In the 4th chapter of the book of Hebrews, we're going to look at v. 15. Hebrews 4, verse 15. Just one singular verse speaking about the Lord Jesus Christ as our High Priest. For we do not have a high priest who is unable to sympathize with our weaknesses, but one who in every respect has been tempted as we are, yet without sin.
Let's pray. Father of mercies, it is in the stillness and quiet of this time that we come to You to ask that You would be with us over the next few minutes as I seek to give an exposition of this text and also, Lord, to proclaim the wonders of the Incarnation and this being one of those wonders.
The fact that the God-man Jesus Christ never once sinned, not in thought, word, or deed. And Father, as we consider the magnitude of the reality of His sinless nature and His sinless acts on this earth, His perfect acts on this earth, I pray that You would just impress upon our heart how much that reminds us of how much we need to be saved because, Lord, we have not lived a day where we have not failed in some way to meet the standard of righteousness that Christ met every minute of every day.
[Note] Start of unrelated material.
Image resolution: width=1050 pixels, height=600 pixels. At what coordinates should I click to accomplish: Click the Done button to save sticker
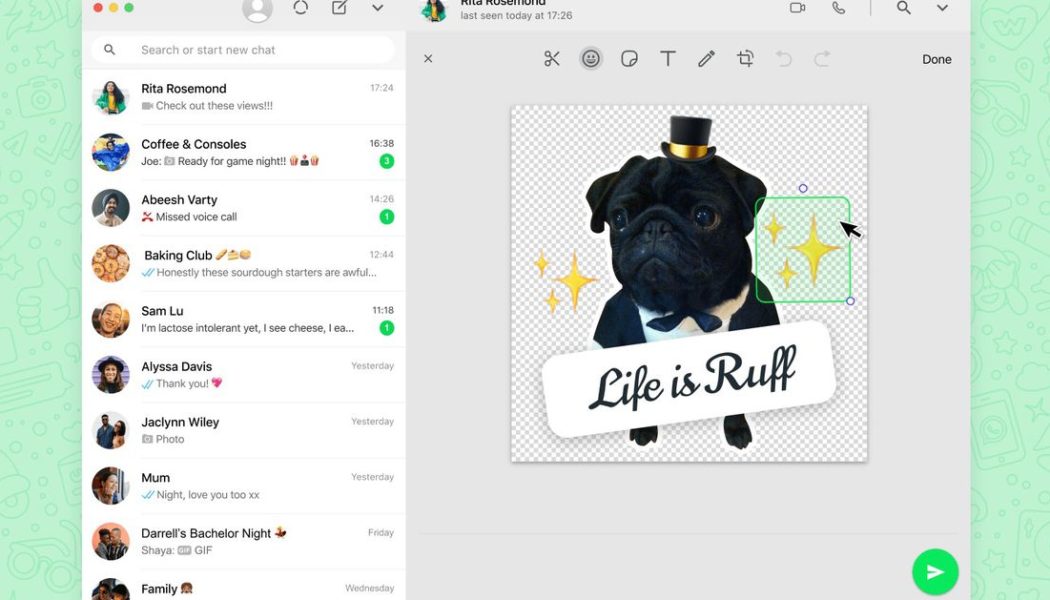point(936,58)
And I pray, Lord, for the anointing of Your Holy Spirit as I preach. For, Lord, I would be nothing without Him. And, Lord, there would be no power in the preaching if it were not for the Spirit. So I pray that Your Holy Spirit would not only anoint the preaching, but would open the hearts of the people, allow the scales to fall from our eyes, the plugs to fall from our ears.
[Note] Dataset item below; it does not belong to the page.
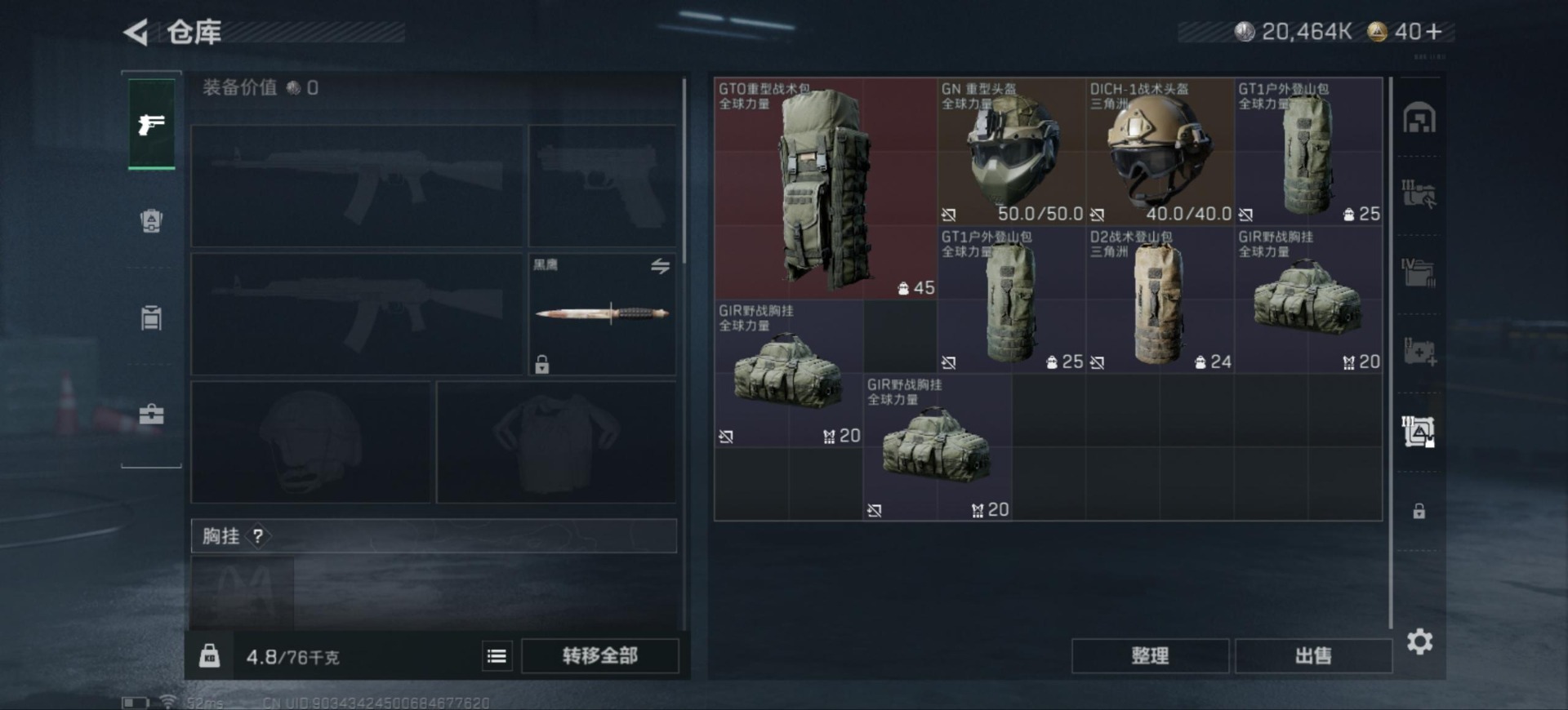Click the plus icon next to 40 currency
And, Lord, God, minister to us now through Your Word. And, Lord, as we all look forward to the anticipation of tonight's festivities and the festivities of tomorrow, Lord, let us for this moment take a meditative time to focus on what Your Word has to say.
I pray it in Jesus' name, Amen. This series that we have been in for the last few weeks is entitled, Jesus the Christ. As I've said before, Christ is not some type of surname for Jesus of Nazareth, but it is a title.
Christ is the Greek rendering of the Hebrew word Messiah. So when we talk about Jesus the Christ, we're talking about Jesus the Messiah. And Advent is a time when we look backward to His first coming when the Messiah came into the world.
And we also look ahead to the fact that He is coming again. That's the faith of the universal church. The faith of all believers is this, Christ came once to save, and Christ will come again to judge.
And so every year we have four themes that go along with His coming. Four themes that go along with His Advent. Hope. Hope in the fact that He has come and will come again. Peace. Not peace man to man.
We know that we look forward to that. We look forward to the time when as we know the Bible teaches the lion will lay down with the lamb. But the peace that He brought in His first coming was not peace man to man.
In fact, He said Himself, I didn't come to bring peace but a sword. And I will divide even families. But the peace He brought was peace between God and men. And the joy that accompanied His coming, the joy of knowing God truly and in a relationship being able to identify God as Abba, Father.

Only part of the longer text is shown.